>> start Exercise input

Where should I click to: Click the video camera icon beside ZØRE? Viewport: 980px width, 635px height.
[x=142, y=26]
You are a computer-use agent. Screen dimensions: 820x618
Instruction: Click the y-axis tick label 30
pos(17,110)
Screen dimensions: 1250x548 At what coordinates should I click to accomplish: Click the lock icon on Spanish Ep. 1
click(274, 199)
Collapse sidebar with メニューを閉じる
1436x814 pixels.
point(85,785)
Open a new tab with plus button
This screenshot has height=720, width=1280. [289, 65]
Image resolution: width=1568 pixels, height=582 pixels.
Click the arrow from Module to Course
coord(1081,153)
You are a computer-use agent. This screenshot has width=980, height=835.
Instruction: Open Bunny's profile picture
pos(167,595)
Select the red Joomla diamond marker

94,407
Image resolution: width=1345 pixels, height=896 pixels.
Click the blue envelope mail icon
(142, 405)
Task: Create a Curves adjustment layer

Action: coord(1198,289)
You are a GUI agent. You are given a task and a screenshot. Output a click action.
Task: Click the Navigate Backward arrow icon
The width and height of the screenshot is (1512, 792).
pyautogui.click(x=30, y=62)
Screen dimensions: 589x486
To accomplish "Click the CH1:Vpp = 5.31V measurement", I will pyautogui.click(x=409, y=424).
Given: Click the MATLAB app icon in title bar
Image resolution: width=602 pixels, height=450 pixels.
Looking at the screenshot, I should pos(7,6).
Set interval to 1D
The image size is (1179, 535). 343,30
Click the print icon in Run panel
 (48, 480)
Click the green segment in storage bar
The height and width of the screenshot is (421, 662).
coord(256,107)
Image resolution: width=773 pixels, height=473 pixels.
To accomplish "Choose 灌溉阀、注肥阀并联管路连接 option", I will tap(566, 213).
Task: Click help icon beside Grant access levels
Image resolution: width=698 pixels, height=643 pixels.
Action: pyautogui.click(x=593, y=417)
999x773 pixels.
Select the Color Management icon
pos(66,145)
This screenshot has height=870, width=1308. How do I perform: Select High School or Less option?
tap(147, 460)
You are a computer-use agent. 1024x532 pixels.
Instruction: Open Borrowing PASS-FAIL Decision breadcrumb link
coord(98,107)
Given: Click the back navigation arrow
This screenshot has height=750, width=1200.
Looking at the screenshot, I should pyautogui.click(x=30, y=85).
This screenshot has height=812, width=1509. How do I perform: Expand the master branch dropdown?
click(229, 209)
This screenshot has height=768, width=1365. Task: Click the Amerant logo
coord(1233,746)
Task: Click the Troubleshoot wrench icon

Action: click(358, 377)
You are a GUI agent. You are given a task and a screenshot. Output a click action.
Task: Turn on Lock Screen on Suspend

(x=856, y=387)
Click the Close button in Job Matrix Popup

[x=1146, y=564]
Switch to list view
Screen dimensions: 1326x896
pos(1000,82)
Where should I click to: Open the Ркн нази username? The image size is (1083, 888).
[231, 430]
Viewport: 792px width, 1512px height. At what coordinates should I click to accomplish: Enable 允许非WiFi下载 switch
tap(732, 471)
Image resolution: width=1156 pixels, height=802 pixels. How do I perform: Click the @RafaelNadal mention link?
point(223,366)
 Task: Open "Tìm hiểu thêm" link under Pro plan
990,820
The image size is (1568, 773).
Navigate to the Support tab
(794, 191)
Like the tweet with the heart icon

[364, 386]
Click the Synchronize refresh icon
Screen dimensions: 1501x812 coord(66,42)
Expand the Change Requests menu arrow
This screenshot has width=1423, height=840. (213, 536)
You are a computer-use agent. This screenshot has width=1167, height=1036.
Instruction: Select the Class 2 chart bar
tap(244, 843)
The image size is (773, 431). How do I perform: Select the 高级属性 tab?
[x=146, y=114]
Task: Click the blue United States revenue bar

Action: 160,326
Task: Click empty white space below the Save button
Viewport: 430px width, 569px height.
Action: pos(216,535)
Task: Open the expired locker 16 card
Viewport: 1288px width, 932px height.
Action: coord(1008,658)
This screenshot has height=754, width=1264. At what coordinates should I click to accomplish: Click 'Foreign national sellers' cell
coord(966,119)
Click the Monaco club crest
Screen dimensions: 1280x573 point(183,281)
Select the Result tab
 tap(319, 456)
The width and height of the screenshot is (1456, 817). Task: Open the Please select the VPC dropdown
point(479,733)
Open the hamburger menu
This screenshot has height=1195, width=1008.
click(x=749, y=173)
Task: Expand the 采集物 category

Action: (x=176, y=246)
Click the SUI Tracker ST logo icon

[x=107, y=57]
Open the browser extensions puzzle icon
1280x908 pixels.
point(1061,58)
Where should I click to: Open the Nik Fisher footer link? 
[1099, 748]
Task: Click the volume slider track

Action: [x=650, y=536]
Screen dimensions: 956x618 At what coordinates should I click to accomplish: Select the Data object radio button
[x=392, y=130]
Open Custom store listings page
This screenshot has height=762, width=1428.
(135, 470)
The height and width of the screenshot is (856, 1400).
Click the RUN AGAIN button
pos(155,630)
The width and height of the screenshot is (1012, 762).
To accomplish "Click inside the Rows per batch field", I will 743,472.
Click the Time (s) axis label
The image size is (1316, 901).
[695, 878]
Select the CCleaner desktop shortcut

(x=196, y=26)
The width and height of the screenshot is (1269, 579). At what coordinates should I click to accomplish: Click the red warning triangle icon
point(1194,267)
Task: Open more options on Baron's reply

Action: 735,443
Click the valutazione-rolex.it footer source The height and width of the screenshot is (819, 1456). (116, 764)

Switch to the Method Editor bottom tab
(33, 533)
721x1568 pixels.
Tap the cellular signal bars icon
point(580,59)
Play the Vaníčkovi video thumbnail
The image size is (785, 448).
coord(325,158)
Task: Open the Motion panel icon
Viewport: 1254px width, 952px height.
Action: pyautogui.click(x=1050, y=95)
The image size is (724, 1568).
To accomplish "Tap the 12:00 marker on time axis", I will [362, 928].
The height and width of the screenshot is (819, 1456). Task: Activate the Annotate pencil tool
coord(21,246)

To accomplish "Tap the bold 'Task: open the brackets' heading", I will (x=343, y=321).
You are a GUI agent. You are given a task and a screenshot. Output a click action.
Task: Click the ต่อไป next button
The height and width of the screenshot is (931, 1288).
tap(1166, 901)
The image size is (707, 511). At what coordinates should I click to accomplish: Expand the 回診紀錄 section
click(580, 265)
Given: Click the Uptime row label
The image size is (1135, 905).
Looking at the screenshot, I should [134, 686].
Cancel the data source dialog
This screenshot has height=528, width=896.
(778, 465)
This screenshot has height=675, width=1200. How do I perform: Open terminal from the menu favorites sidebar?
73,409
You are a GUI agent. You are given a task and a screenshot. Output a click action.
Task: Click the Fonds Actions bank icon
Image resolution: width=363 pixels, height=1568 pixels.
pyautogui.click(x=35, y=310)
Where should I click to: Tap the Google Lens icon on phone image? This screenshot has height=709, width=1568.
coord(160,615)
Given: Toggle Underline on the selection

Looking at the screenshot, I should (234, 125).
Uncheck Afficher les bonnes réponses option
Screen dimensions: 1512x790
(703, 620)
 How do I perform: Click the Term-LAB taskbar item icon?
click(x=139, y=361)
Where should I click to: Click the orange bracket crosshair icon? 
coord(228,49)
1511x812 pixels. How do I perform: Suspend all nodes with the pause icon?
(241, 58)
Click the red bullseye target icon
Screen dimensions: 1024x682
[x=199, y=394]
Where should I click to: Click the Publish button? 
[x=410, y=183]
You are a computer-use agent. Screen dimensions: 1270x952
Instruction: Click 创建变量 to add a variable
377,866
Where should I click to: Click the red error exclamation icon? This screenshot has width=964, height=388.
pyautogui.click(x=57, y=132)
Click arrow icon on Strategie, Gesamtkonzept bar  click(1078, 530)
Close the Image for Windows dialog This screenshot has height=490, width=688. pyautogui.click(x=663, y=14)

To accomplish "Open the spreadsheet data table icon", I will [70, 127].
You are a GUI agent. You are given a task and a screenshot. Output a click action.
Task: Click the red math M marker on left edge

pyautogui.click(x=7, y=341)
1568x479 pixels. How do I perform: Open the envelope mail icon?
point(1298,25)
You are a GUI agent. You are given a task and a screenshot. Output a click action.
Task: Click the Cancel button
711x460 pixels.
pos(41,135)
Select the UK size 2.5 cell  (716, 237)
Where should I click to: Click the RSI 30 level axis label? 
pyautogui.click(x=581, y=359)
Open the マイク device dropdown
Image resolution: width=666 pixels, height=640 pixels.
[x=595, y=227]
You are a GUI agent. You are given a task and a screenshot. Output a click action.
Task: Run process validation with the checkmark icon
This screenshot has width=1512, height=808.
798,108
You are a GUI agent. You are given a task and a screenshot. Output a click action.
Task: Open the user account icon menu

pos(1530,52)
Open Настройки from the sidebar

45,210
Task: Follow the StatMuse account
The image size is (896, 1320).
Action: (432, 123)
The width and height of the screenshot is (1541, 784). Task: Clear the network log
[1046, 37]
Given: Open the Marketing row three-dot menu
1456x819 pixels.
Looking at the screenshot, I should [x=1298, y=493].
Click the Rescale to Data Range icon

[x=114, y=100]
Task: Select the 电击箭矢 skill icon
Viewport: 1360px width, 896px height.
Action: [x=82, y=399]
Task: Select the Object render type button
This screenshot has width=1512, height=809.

>> end Exercise input

Aim of the exercise
Report each line in the items above that contains the word "with".

Response below
Collapse sidebar with メニューを閉じる
Open a new tab with plus button
Like the tweet with the heart icon
1511x812 pixels. How do I perform: Suspend all nodes with the pause icon?
Task: Run process validation with the checkmark icon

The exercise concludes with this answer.